Variable-to-Variable Comparisons¶
The rule engine now supports comparing variables to other variables, enabling dynamic thresholds and cross-field validation:
conditions:
operator: and
items:
# Compare two message fields
- field: "{end_timestamp}"
operator: gt
value: "{start_timestamp}"
# Compare message field to KV value
- field: "{temperature}"
operator: gt
value: "{@kv.sensor_config.{sensor_id}:max_temp}"
# Compare to system variable
- field: "{last_update_hour}"
operator: eq
value: "{@time.hour}"
# Permission level check
- field: "{user_level}"
operator: gte
value: "{@kv.permissions.{resource_id}:required_level}"
Type Handling¶
Variables are resolved to their native types for accurate comparison:
- Numbers remain numbers: {temperature} → 25.5 (float)
- Strings remain strings: {status} → "active"
- Booleans remain booleans: {enabled} → true
- Automatic type coercion: When comparing different types (e.g., string "30" vs number 30)
This ensures numeric comparisons work correctly:
# These both work correctly
- field: "{count}" # count = 42 (number)
operator: gt
value: "{limit}" # limit = 50 (number)
- field: "{count}" # count = 42 (number)
operator: gt
value: "40" # String "40" coerced to number
Common Use Cases¶
Dynamic Thresholds:
# Threshold stored in KV, different per sensor
- field: "{temperature}"
operator: gt
value: "{@kv.sensor_config.{sensor_id}:max_temp}"
Cross-Field Validation:
# Ensure end time is after start time
- field: "{end_timestamp}"
operator: gt
value: "{start_timestamp}"
Range Checks:
# Value must be within KV-defined range
conditions:
operator: and
items:
- field: "{value}"
operator: gte
value: "{@kv.ranges.{sensor_type}:min}"
- field: "{value}"
operator: lte
value: "{@kv.ranges.{sensor_type}:max}"
Access Control:
# User level must meet or exceed required level
- field: "{user_level}"
operator: gte
value: "{@kv.permissions.{resource_id}:required_level}"
Rate Limiting:
# Current usage must be below limit
- field: "{current_requests}"
operator: lt
value: "{@kv.rate_limits.{user_id}:requests_per_hour}"
Available Operators¶
Comparison:
- eq - Equals
- neq - Not equals
- gt - Greater than
- lt - Less than
- gte - Greater than or equal
- lte - Less than or equal
- exists - Field exists (not null)
String/Array:
- contains - String contains substring or array contains element
- not_contains - Inverse of contains
- in - Value is in array
- not_in - Value is not in array
Array Operators:
- any - At least one array element matches nested conditions
- all - All array elements match nested conditions
- none - No array elements match nested conditions
Time-Based:
- recent - Timestamp is within time window (e.g., "5s", "1m", "1h")
3. Actions (The "Then")¶
An action defines the work to be done when a rule's conditions are met.

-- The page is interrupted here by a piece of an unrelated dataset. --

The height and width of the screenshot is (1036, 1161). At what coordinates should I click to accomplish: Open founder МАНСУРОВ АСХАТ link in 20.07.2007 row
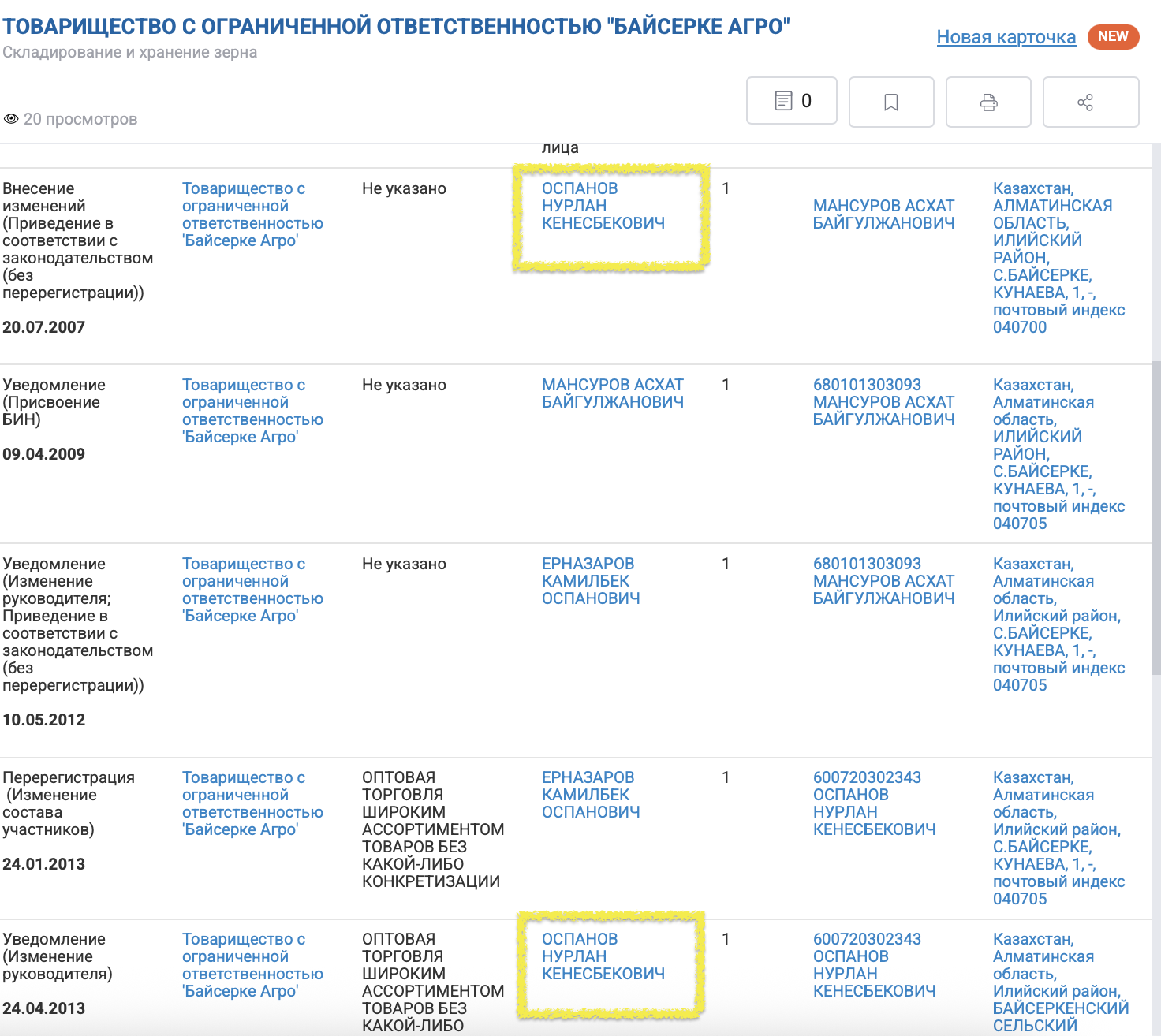(883, 214)
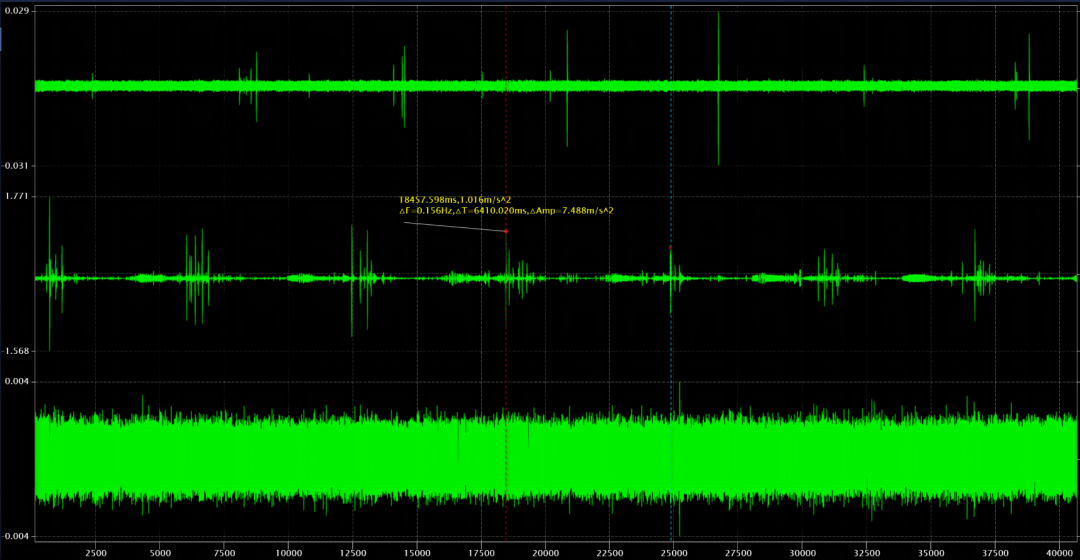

NATS Action: Publishes a new message to a NATS subject.
action:
nats:
subject: "alerts.high_temp.{device_id}"
mode: core # optional: "core" or "jetstream" (overrides global nats.publish.mode)
payload: |
{
"alert": "High temperature detected!",
"temp": {temperature},
"device": "{device_id}",
"timestamp": "{@timestamp()}"
}
The optional mode field overrides the global nats.publish.mode for this action only. Use core for fire-and-forget (notifications, dashboards) or jetstream for durable delivery (audit logs, safety alerts). When omitted, the global setting applies. See Per-Rule Publish Mode Override for examples.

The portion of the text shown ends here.